Walking through the show, I deliberately suspended my awareness of Kiefer’s irony. This aspect of his work has been well heralded by art historians and critics, who maintain that though his art looks conservative it is actually “conceptual,” as indicated by the sprinkling of language. What was left was fairly slim visual pickings: pretty pictures with a kind of cloying charm (was that part of their irony?) and ingratiating heartfeltness. I felt I was in the presence of a kind of lame-duck German romanticism enlivened only somewhat by a muted abstract gesturalism. On the one hand, the works on paper form a kind of compendium of modernist surface. The use of pure material to achieve subjectively resonant chance effects is perhaps most evident in the gouaches and woodcuts but also appears in the collages, especially those in which the artist has poured lead directly onto the surface of the work. On the other hand, Kiefer’s subject matter, especially in the drawings and painted-on photographs of traditional mountain vistas, forests, and lakes, forms a somewhat maudlin history of romantic imagery. Instead of severity, there is an unembarrassed rush of feeling that, although tempered by “critical” irony, does not sufficiently criticize itself.

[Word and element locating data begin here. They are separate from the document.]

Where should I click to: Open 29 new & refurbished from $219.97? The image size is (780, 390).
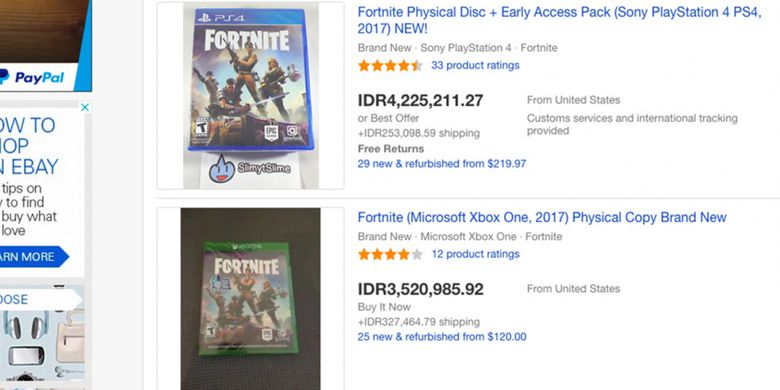click(441, 164)
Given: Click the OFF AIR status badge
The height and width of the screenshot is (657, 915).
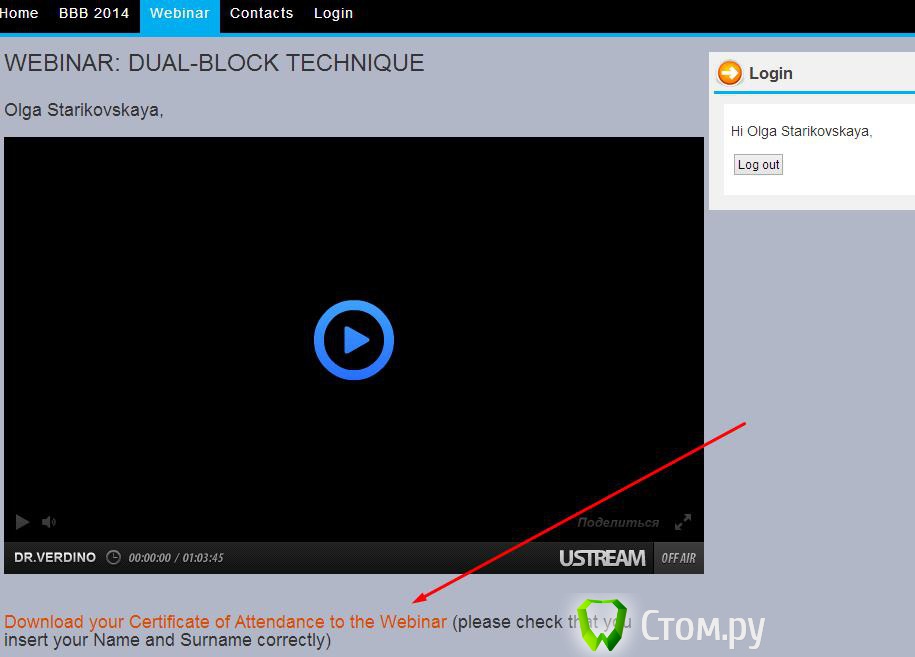Looking at the screenshot, I should (x=679, y=558).
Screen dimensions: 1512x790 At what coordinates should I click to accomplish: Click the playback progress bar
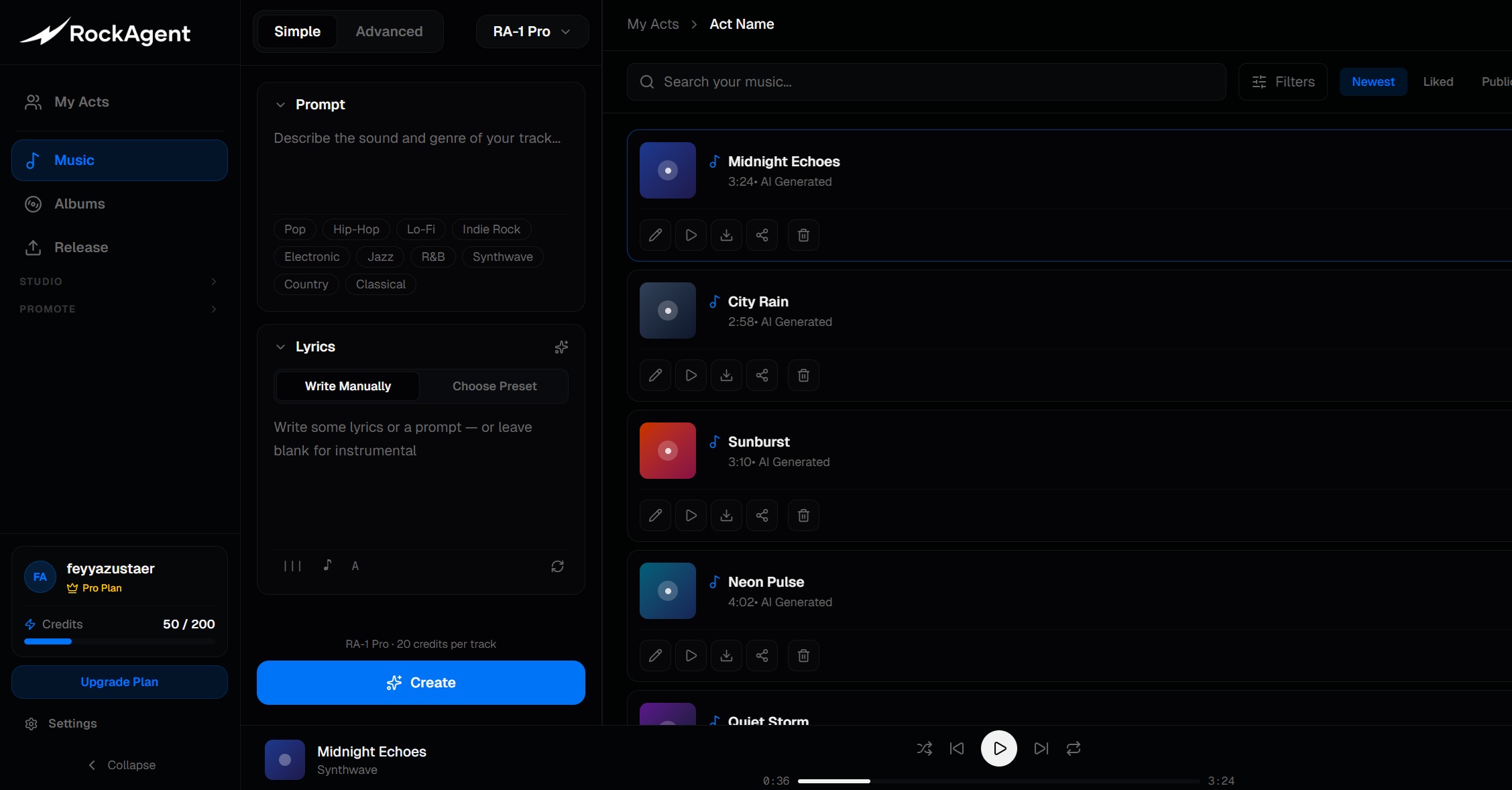point(998,781)
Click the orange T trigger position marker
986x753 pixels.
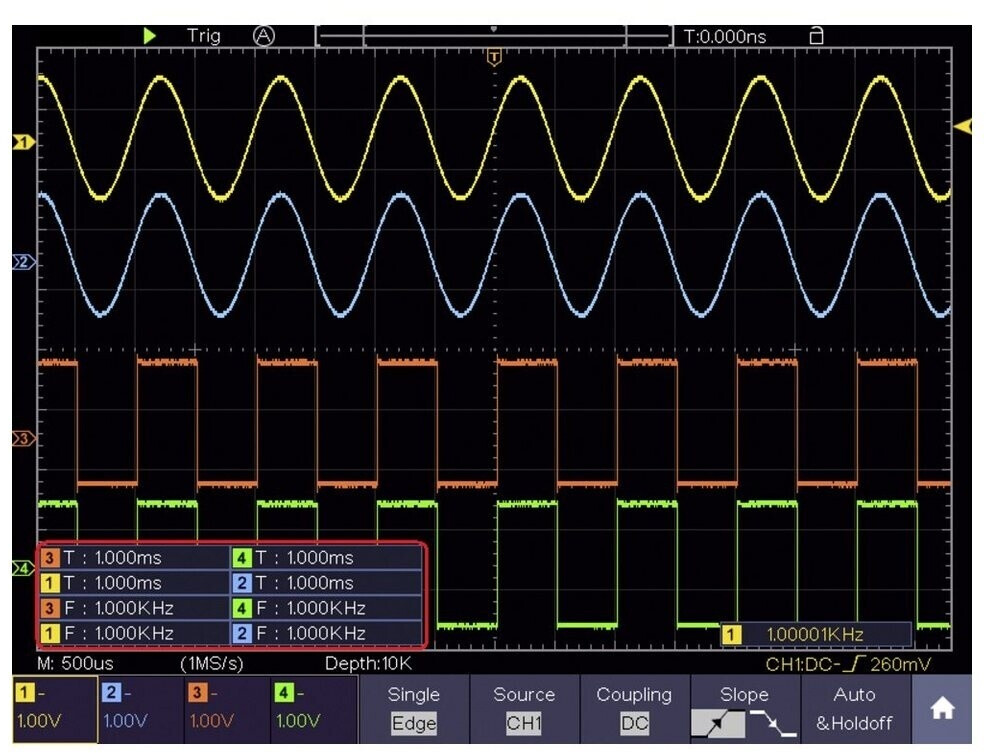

Perhaps this is not exactly fair, but I was troubled by the fact that I needed a breviary of German culture, myth, and history to get the ironical point, which, though clever, was not always convincing. Shulamith (Sulamith), 1983, refers to a celebrated poem by Paul Celan set in a concentration camp, in which the golden-haired German Margarete is contrasted with the ashen-haired Jewish Shulamith. Kiefer executed over thirty works on the subject, but here, rather than a depiction of an archetypal woman, one sees instead a vaulted interior based on a design for the crypt of Hitler’s planned memorial for soldiers. Here as in other images, one cannot always tell whether the Nazi reference undermines or supports the traditional Germanic associations. To my eye there was clearly a tension in many of the works between the conventionally beautiful handling and the firmly incorporated subversive intention. As viewers, we had to be told by museum wall texts, brochures, and the exhibition catalogue what was going on every step of the way, as though without this prompting we would end up misreading the works and they would suddenly look more old-fashioned than they were meant to be.
Kiefer’s work is an art of memory in more ways than one. Its sentimentality, easy readability, and cliched irony make it, despite the obscurity of many of his sources, a public art with great crowd appeal; and while being an art of conscience, it is profoundly conservative, in that it is concerned with preserving the achievements of the past, both in technique and imagery. In this old-master tendency—and the artist consistently takes the pose of an old (modern) master—Kiefer shows his postmodernism, happily one that involves a renewed struggle with feeling alongside the more banal, overdone irony.